Wednesday, July 7, 2010

July heat

Well these 90 degree days really take a toll on my condition and me. I tried to paint some of the house yesterday and it was tough. It has to get painted so I am poking along at it piece by piece. I have to sell this house because the steps are a lot for me to handle. I never ever figured I would be saying that for at least another fifteen years anyway. I mean if it doesn't sell I will find a way to cope. I was able to use my pool for the first time and exercise my leg in the water. I am hoping to do some more tomorrow.

Today I had a client who suffers from MS and when talking about the way they walk she said she doesn't walk like.... She paused reflecting before saying "I'm sorry but I would say normal people." I looked over at my cane and said to her, "I completely agree because I do not walk like normal people at all." She is really suffering with fear of MS and not being normal so I tried to reassure her that whatever her capabilities are, like mine, are normal just a new normal.

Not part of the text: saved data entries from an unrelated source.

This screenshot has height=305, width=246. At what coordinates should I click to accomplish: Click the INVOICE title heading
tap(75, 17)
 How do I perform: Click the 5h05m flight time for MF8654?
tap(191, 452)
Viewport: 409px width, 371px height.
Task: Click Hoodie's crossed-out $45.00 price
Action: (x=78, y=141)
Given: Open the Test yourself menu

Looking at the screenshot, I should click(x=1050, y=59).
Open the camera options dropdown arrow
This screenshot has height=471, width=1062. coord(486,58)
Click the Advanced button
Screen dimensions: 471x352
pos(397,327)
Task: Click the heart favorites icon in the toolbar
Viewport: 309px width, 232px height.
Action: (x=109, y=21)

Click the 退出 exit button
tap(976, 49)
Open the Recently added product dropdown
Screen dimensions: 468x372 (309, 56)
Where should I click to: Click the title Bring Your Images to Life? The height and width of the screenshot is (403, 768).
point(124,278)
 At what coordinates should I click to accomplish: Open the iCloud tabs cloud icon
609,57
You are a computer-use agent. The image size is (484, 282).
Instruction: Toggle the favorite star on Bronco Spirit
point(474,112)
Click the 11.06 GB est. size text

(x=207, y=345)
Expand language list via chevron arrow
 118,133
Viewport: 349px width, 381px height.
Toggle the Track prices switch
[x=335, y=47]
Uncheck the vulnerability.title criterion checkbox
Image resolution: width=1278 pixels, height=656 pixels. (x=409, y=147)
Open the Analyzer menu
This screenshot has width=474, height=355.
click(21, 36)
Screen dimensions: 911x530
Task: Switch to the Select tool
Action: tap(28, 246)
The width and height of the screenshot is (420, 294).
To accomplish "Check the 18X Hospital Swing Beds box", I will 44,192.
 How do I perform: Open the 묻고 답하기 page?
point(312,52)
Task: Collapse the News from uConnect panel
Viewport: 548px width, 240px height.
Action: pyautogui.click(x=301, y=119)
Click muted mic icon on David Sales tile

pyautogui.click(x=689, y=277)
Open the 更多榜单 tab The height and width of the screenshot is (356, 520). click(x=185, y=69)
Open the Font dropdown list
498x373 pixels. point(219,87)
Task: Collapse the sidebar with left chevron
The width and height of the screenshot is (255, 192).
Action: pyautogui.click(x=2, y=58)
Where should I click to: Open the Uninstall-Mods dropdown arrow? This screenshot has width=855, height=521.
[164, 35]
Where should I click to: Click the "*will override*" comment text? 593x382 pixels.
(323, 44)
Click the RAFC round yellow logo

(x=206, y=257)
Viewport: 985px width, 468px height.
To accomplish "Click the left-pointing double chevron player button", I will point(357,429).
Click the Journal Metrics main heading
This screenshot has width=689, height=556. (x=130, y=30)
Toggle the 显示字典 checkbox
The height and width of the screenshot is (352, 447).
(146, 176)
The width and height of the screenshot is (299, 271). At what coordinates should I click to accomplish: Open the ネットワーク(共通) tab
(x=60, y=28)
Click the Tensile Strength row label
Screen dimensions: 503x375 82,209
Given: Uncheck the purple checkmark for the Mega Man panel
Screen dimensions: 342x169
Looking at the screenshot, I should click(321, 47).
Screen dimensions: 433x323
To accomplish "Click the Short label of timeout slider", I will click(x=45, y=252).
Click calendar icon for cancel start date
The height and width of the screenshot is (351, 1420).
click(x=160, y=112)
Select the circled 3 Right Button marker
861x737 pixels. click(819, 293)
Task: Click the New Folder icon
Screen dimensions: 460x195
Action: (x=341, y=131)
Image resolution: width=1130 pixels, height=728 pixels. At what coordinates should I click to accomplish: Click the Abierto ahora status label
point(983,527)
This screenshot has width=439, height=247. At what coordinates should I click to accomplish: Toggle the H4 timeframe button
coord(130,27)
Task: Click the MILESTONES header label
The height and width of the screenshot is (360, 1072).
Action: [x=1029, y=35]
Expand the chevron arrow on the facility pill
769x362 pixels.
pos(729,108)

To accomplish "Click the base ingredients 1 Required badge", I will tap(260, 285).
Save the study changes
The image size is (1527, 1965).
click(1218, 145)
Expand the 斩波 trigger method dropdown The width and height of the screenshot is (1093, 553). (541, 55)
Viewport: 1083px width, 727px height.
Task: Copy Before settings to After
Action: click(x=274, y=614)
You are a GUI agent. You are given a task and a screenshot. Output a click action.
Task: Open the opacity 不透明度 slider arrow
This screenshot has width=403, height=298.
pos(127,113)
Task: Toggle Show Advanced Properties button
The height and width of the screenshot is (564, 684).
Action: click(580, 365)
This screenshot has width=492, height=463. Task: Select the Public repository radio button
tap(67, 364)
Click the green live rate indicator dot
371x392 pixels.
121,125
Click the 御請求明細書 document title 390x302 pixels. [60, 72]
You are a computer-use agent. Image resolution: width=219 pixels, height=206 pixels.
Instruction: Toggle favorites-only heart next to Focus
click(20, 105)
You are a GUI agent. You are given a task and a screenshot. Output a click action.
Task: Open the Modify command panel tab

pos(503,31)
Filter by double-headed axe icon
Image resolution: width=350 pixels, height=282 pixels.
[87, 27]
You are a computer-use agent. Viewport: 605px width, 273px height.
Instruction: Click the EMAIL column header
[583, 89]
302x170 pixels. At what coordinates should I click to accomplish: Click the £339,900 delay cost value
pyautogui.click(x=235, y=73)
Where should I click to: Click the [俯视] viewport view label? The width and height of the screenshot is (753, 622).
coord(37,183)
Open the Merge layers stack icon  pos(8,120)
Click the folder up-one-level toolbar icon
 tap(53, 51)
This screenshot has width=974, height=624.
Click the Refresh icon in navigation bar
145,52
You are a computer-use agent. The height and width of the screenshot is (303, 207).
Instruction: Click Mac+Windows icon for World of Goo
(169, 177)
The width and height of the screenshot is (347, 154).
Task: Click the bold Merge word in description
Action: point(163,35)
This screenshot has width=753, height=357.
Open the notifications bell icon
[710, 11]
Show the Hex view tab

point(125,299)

Funny but I moved out of my big office and waiting room into a small one room so I could cut back on my private practice. Why is it then that I have more people of new clients calling me than I normally do? I mean is God trying to tell me something and I am missing the message? I know I needed to scale back but there has to be a reason for the pick up in clients. So not knowing what the plan is I will stay open to whatever door God happens to put in front of me. I hope I do not miss it.

On a last note my neurologist put me on some new muscle relaxant medications to help me sleep at night. My nights have been getting bad with headache and leg/muscle pains. He wanted to start me on the muscle relaxants first. The first two nights they seemed to work well but the last four nights have been horrible. I have been up to at least 2 in the morning with pain in my left leg making it unbearable for me to sleep. As Beth says though it is what it is so I will take it one step at a time. Tomorrow I will call the doctor and report in and see what he says. I guess this is a lot to report as there is a lot going on.